La izquierda más radical, que hoy tanto habla de democracia, no cree en ella. En aquellos años la república, la democracia, las Instituciones, etc., todo era formal.
Los comunistas nunca fueron ni son demócratas: el ejemplo de tantos países que gobernaron y ahora Cuba, Corea del Norte, etc., lo avalan.
En el Frente Amplio tenían enorme peso por su organización, su financiación (de la URSS que siempre negaron pero que los archivos de la KGB demostraron), su militancia, su peso internacional, etc.
En función de este papelón histórico de querer acordar con unas Fuerzas Armadas dispuestas unánimemente al golpe, ahora tratan de cambiar la historia, señalando los excesos de las Fuerzas Armadas pero olvidando los que cometieron tupas y bolches.
El martes 27 de marzo de 1973, apenas a noventa días del golpe, el Dr.

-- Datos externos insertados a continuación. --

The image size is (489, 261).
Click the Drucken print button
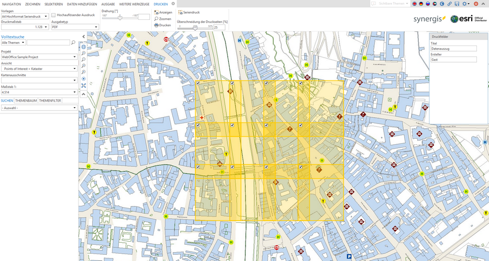[163, 25]
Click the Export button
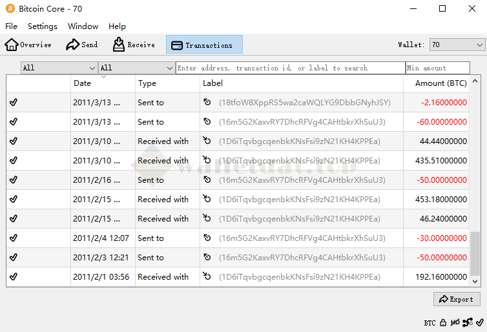 pyautogui.click(x=456, y=299)
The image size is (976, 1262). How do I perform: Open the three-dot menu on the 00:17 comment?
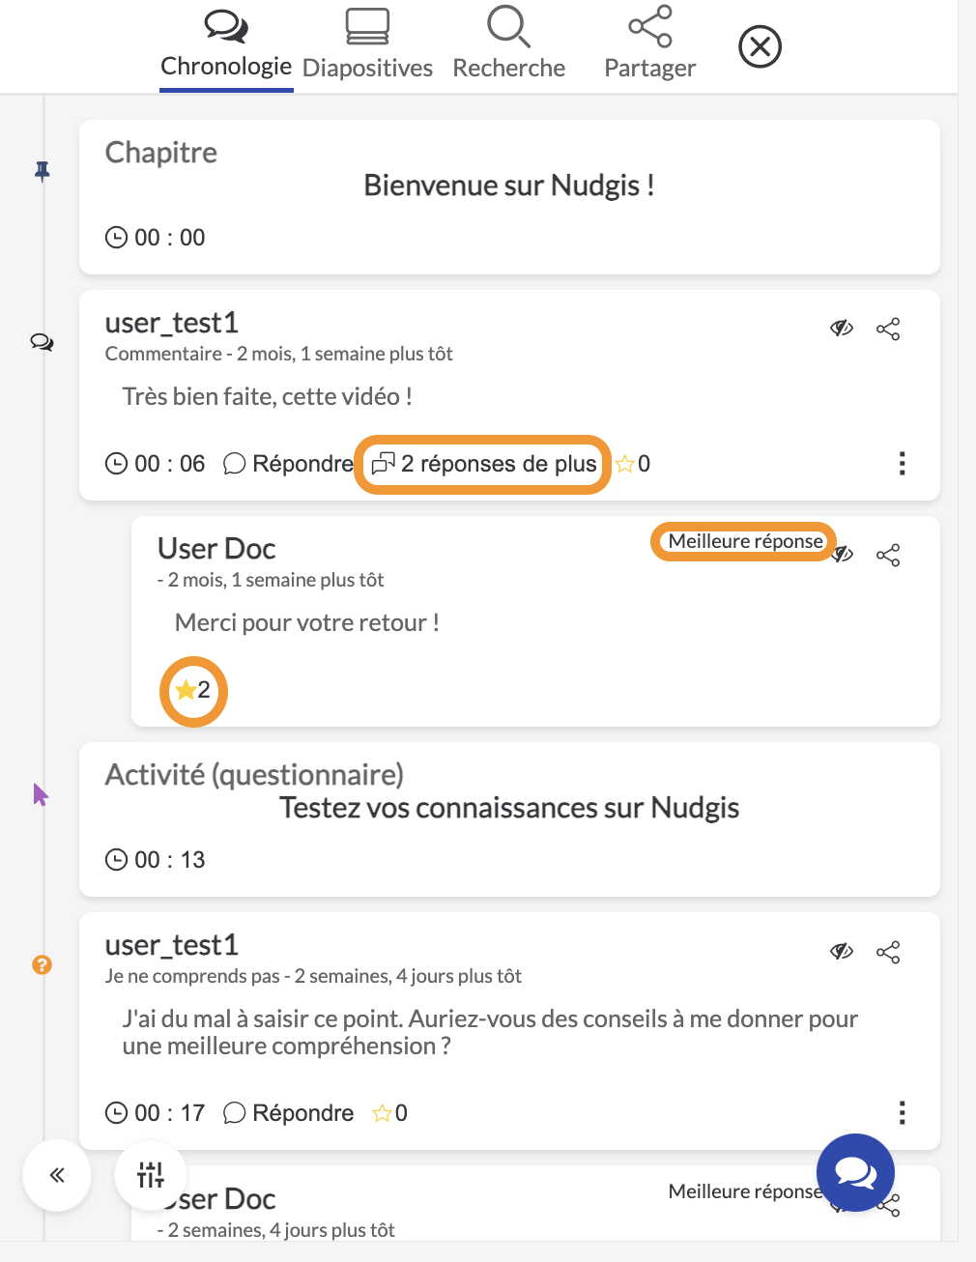(x=902, y=1113)

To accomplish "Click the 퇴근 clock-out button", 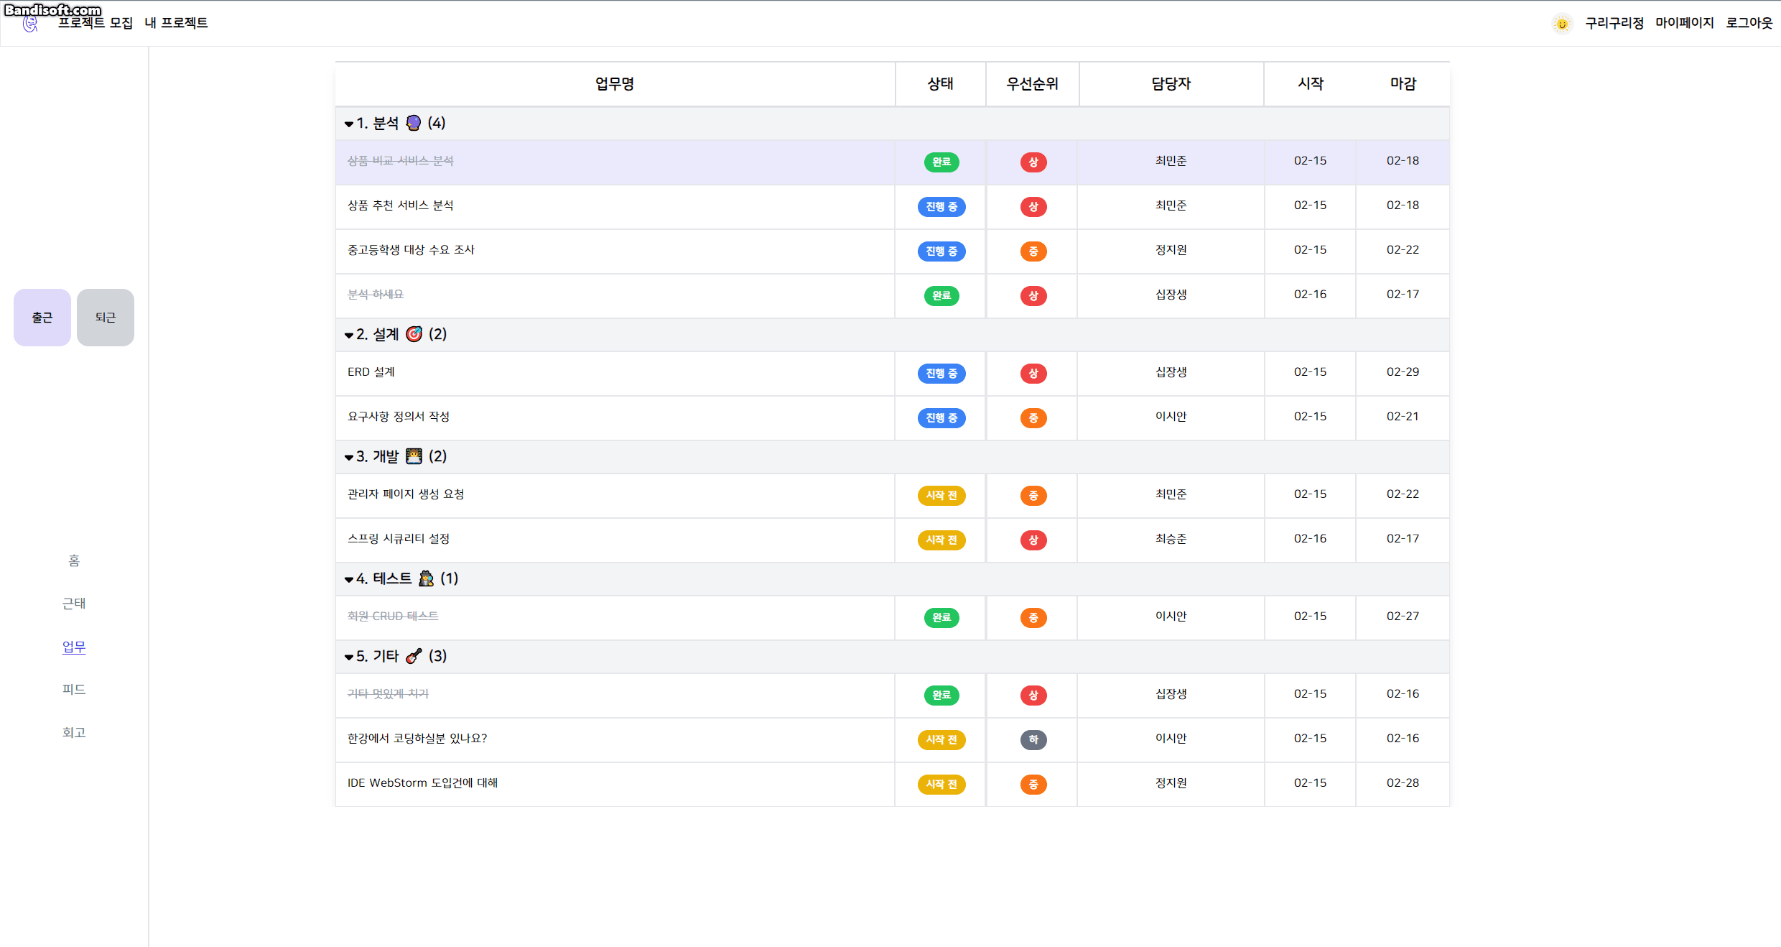I will click(x=105, y=317).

Jorge Batlle salió nuevamente a la televisión, justamente a responder a los comunicados 4 y 9 de las Fuerzas Armadas. Su anterior aparición televisiva, a fines de octubre del año anterior, le significó ir a la cárcel.
En esa aparición de marzo, en un clima tenso, con muertos de ambos lados, Jorge Batlle dijo: “Y el destino del país todo, lo conseguiremos, no destruyéndonos entre nosotros, sino uniéndose entre nosotros¨.
¡Qué diferencia! Por estas cosas vale la pena aclarar la historia como fue, sin mentiras ni verdades a medias.